In un comunicato ai suoi piu’ importanti distributori, la US Mint ha riferito che lo stabilimento di West Point (nello Stato di New York), riprendera’ la sua produzione e le monete in argento dovrebbero tornare disponibili sui mercati entro due settimane.
Dal 2013, anno in cui e’ iniziato un forte calo dei prezzi dell’argento, si e’ scatenato una corsa alla domanda di monete in argento che ha costretto la Zecca USA a razionare le vendite per almeno 18 mesi.
I rivenditori di monete da investimento, attribuiscono l’incremento della domanda, sia ai ribassi nei prezzi dell’argento ma anche al fatto che, le monete in argento sono calate (come prezzi), molto di piu’ di quelle in oro.
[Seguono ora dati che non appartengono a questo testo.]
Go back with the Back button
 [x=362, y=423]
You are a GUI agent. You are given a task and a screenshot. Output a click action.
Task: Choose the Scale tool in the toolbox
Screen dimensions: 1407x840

Negli USA, in genere, i collezionisti di monete non badano ai prezzi, mentre gli investitori al dettaglio sono piu’ sensibili alle oscillazioni delle quotazioni e tendono a incrementare la domanda quando i prezzi calano.
Nel mese di giugno, le vendite di monete in argento sono salite (sempre negli USA) di 4,84 milioni di once, l’incremento maggiore dal mese di gennaio e ben piu’ del doppio rispetto alle vendite del mese di maggio (che avevano raggiunto i 2 milioni di once).